=============================
Create a Tiled Tiff Converter
=============================

------------
Introduction
------------

The bfio package is designed to make it easy to process arbitrarily sized images
in a fast, scalable way. The two core classes, :doc:`/Reference/BioReader` and
:doc:`/Reference/BioWriter`, can use one of three different backends depending
on the file type that will be read. Usually, the proper backend will be selected
when opening a file. For cases where bfio fails to select the proper backend, the 
``backend`` parameter can be passed to the constructor.

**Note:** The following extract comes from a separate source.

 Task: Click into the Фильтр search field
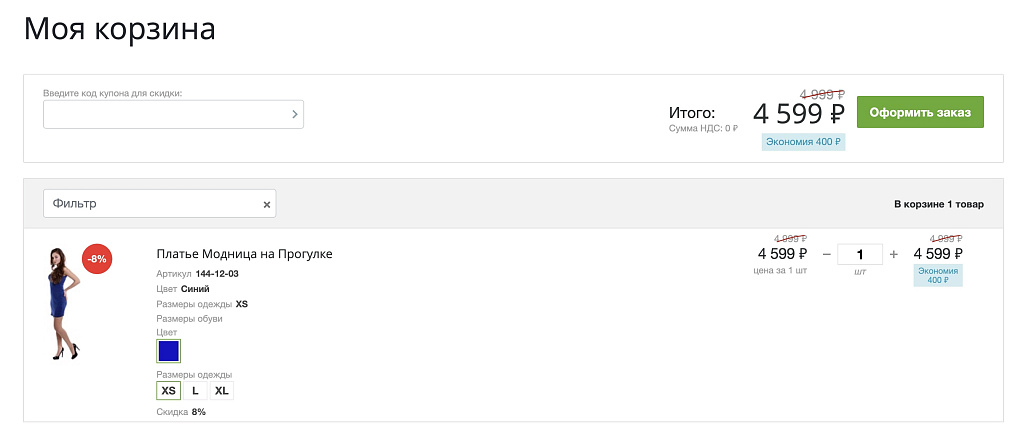pos(150,204)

The following backends
are available in ``bfio``.

1. ``backend="python"`` can only be used to read/write OME tiled tiff images.
   Tiled tiff is the preferred file format for reading/writing arbitrarily sized
   images.
2. ``backend="bioformats"`` can be used to read any
   `any format supported by Bio-Formats <https://docs.openmicroscopy.org/bio-formats/8.0.1/supported-formats.html>`_.
   The BioWriter with java backend will only save images as OME tiled tiff.
3. ``backend="zarr"`` can be used to read/write a subset of Zarr files following
   the `OME Zarr spec <https://ngff.openmicroscopy.org/latest/>`_.

The advantage to using the ``python`` and ``zarr`` backends are speed and
scalability at the expense of a rigid file structure, while the ``bioformats`` backend
provides broad access to a wide array of file types but is considerably slower.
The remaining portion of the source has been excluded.